14) Key mechanistic schematic (figure evidence)
A pathway figure from the 2024 physiologic-medium study explicitly depicts HGPRT deficiency, ZMP accumulation, AMPK/ADSL/mitochondrial consequences, and folate dependence (escuderoferruz2024anewphysiological media f6714473).
Direct quote highlights (from retrieved evidence)
- FDG-PET signature: HPRT1 (Lesch–Nyhan) “uniquely showed glucose hypometabolism across all nine cerebral regions” in a pediatric dystonia FDG-PET cohort study (Tsagkaris et al., 2023; https://doi.org/10.1093/brain/awac439) (tsagkaris2023metabolicpatternsin pages 1-2).
- Brain urate scarcity: human brain uric acid reported as “1% of total purines” with HPRT high and XOR essentially absent (Sekine et al., 2024; https://doi.org/10.1016/j.jbc.2024.107524) (sekine2024significanceandamplification pages 2-4).
Practical implications for therapeutic development
- Modeling conditions matter: physiologic nutrient/folate conditions can reveal disease-relevant phenotypes and potential intervention points (folate sensitivity, AMPK-linked pathways) that may be missed in standard culture (escuderoferruz2024anewphysiological pages 1-2, escuderoferruz2024anewphysiological media f6714473).

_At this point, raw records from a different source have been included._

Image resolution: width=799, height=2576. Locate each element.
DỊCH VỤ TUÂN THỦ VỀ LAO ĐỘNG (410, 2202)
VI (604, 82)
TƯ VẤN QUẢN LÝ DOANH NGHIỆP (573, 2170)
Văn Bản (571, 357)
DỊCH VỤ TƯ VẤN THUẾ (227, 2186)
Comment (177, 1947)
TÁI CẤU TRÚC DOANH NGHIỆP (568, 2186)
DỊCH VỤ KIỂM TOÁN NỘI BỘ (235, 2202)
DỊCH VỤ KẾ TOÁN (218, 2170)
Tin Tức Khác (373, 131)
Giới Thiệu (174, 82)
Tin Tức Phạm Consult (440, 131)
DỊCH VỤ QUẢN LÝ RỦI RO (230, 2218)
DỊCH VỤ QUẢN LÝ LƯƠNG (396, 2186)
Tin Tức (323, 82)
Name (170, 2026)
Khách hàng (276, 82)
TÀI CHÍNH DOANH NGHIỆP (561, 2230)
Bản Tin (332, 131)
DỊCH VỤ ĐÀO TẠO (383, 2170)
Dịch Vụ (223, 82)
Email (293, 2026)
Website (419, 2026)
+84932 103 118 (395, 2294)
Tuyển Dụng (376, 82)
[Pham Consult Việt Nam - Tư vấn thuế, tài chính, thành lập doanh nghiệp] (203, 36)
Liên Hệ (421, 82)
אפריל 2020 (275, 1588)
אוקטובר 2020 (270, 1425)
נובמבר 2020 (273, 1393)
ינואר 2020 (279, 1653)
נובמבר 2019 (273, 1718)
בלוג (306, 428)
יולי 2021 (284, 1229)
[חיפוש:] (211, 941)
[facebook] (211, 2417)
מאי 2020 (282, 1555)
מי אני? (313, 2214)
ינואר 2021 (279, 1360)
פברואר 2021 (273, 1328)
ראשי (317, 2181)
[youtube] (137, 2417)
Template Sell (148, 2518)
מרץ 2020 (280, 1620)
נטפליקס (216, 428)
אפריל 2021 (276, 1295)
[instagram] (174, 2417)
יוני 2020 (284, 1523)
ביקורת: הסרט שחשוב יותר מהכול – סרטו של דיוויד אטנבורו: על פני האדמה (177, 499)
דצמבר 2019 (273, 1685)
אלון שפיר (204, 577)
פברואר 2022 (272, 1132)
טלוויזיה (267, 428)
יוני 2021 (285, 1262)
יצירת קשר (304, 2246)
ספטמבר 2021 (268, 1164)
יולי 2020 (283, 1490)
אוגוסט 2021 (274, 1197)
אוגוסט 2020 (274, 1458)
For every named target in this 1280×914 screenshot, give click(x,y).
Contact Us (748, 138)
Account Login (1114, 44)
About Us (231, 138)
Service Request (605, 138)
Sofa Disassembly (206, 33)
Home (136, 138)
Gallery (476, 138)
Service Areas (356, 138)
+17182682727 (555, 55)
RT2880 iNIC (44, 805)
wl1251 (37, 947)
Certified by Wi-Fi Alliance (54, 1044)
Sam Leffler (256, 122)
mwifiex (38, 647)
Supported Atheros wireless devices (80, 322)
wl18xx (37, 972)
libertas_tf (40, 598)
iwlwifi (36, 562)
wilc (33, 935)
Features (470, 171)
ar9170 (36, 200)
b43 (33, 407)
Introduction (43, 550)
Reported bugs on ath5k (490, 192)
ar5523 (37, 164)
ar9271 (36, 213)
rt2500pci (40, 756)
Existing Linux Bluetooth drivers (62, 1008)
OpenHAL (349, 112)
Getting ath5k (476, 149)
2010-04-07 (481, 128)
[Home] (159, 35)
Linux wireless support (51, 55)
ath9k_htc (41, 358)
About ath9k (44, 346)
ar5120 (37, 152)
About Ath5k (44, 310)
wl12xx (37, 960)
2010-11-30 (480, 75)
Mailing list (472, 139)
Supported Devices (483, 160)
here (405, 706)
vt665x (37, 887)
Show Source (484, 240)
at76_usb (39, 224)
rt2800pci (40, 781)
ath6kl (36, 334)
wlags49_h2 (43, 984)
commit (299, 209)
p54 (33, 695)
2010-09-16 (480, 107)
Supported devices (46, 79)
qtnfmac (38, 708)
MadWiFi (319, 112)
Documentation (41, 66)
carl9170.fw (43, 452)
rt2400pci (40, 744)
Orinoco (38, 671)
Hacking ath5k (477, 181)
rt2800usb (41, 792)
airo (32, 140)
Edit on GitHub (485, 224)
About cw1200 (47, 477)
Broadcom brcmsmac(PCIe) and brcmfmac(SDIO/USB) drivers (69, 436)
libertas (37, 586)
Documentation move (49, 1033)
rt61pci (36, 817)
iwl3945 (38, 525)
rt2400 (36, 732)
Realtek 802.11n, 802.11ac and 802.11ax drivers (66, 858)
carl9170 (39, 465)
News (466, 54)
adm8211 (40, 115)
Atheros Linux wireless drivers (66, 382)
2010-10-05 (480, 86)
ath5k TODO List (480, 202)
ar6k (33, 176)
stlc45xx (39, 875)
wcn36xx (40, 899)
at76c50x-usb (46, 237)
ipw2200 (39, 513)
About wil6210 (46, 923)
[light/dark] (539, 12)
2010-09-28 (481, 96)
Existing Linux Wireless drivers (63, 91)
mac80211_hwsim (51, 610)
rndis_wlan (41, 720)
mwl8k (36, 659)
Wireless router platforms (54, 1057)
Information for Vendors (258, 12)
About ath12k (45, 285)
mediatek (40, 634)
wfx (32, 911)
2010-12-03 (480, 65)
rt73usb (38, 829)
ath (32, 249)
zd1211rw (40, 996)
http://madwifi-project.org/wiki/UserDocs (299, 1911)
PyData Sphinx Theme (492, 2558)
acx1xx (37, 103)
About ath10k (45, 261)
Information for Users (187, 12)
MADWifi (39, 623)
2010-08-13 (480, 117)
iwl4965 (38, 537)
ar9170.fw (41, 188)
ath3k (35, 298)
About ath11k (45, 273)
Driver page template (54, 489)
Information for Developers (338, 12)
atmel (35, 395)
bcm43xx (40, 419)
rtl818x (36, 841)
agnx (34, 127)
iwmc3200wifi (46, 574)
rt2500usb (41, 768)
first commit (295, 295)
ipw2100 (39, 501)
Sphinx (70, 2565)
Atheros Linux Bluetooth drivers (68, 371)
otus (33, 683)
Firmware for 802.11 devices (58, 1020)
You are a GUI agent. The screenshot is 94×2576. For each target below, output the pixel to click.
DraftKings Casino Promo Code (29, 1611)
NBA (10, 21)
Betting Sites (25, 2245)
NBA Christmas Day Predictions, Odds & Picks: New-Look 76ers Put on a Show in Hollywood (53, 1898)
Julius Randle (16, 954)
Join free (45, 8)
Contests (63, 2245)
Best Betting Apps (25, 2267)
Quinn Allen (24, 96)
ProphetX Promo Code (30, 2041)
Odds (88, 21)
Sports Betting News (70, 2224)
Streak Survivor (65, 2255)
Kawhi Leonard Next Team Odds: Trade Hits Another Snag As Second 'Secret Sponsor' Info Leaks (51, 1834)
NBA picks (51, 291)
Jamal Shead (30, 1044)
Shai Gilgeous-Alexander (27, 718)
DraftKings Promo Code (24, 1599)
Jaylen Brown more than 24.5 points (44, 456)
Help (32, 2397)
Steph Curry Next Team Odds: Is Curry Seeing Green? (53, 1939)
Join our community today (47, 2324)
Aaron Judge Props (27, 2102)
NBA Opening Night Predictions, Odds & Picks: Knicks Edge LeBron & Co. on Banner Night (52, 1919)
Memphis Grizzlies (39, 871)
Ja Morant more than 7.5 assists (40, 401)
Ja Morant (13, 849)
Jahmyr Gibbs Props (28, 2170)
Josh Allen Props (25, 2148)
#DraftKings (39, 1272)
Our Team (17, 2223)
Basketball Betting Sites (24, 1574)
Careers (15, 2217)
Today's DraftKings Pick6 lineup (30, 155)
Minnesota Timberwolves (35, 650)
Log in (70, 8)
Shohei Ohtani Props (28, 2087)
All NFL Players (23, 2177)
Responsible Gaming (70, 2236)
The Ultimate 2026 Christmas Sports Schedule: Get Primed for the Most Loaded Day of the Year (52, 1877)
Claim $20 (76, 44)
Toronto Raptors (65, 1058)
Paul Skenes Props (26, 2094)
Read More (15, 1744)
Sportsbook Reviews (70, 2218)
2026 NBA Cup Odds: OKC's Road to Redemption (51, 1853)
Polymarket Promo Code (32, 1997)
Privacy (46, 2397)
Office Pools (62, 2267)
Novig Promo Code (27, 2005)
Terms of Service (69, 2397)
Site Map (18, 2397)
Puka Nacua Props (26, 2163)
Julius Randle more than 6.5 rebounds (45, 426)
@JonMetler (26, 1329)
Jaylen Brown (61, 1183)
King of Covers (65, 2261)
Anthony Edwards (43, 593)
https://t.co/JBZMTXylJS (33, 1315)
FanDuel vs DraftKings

- CNS-focused strategies must address salvage/energy demands: human neuronal reliance on rapid salvage suggests that interventions increasing PRPP availability or modulating salvage flux could be mechanistically relevant, but this remains preclinical (sekine2024significanceandamplification pages 4-7, sekine2024significanceandamplification pages 12-14).
- Circuit-level interventions can be beneficial despite metabolic etiology: GPi DBS can reduce dystonia/self-injury in refractory cases, consistent with basal ganglia network dysfunction (bairddaniel2023singleelectrodedeepbrain pages 1-2).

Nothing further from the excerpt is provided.